Chicago developer Fern Hill proposes a brightly colored, 36-story apartment tower in the Old Town neighborhood on the city's North Side. (GREC Architects)

Feedback First

Hopkins has yet to take a public stance on the estimated $250 million project, which could become a test case for the way developers seek community buy-in for projects. The last community meeting was held early this year.

Fern Hill, led by former Related Midwest executive Nick Anderson, took the unusual approach of holding public meetings and seeking feedback regarding what it might build on several properties it controls in the area, without first providing any details of what it hoped to construct.

Typically, developers in Chicago unveil a specific proposal and renderings and receive feedback.

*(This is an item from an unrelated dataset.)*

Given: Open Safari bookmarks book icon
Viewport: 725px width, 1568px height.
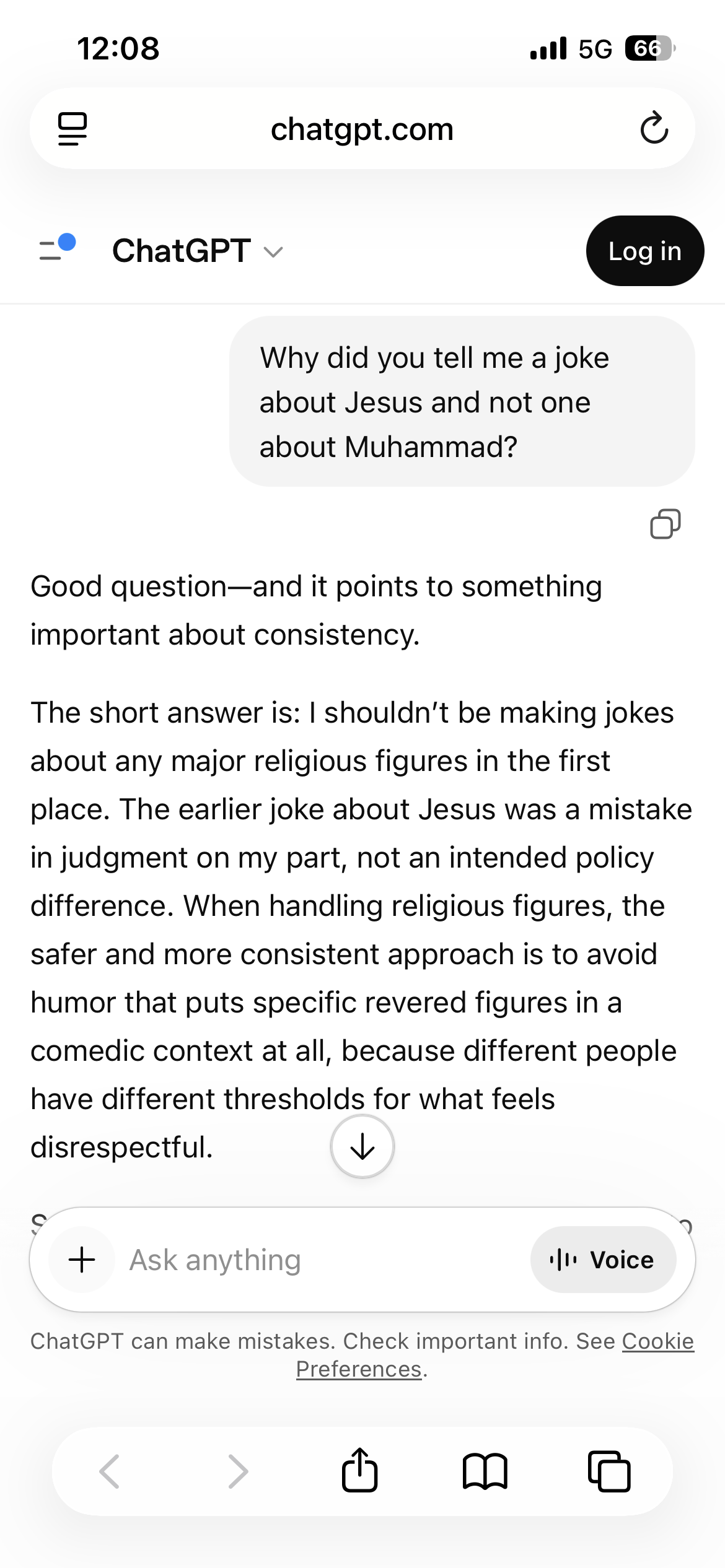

Walgreens' store on Wells Street in Chicago would be demolished and replaced with a new store within a proposed 36-story apartment tower at 1600 N. LaSalle Drive if Fern Hill's plan is approved. (GREC Architects)

Anderson said it took the new approach to try to make the process more collaborative with the neighborhood and less contentious than what is often seen during the process to gain zoning approval.

The developer also invited neighboring property owners to become part of the project, with Walgreens taking the offer. Walgreens has offered to sell its building at 1601 N. Wells St. to Fern Hill, while agreeing to become a long-term tenant in a new store that would be at the base of the apartment tower, Anderson said.

By demolishing the Stanley Tigerman-designed brick drugstore, Fern Hill would more than double the size of the development site to 34,000 square feet. The other part of the site is a surface parking lot owned by The Moody Church, which is partnering with Fern Hill on a broader redevelopment of the area that eventually could create a low-rise extension of its campus across the street from Fern Hill’s apartment tower. The church’s expansion would replace gas stations on each side of its main structure, which are owned by Fern Hill.

Neighbors also have been encouraging Fern Hill to find a new grocer to fill the former Treasure Island building it owns at 1635 to 1639 N. Wells. Anderson said it would be easier to attract a new grocery store as part of a broader redevelopment in the area that would increase residents and foot traffic.

The church also would gain 300 parking spaces as part of the Fern Hill project, which would include the 36-story building and a low-rise structure next to it at LaSalle and North Avenue for parking, retail space and an entrance to the residential tower.

Fern Hill proposes a low-rise building next to a 36-story apartment tower in Chicago's Old Town neighborhood, across the street from The Moody Church. (GREC Architects)

“We think we’re putting out something that’s thoughtful,” Anderson said. “I’m incredibly proud to have accomplished this.”

Anderson said Fern Hill’s focus was to move the project’s only high-rise onto a single site, protecting the lake view of existing towers and continuing appropriate spacing between the tallest buildings in the area, which include the 420-foot-tall Eugenie Terrace, 400-foot-tall James Kilmer condo tower and the 390-foot-tall 1660 N. LaSalle tower.

Fern Hill will seek further input from neighbors on the color palette of the tower, which could be switched to include red, pink, green and other colors. The developer provided samples of exterior color schemes pulled from impressionist paintings such as Claude Monet’s “Water Lilies” series.

“People have used color to really express themselves in this neighborhood,” Anderson said. “Color is everywhere. There is no better neighborhood to do this than Old Town.”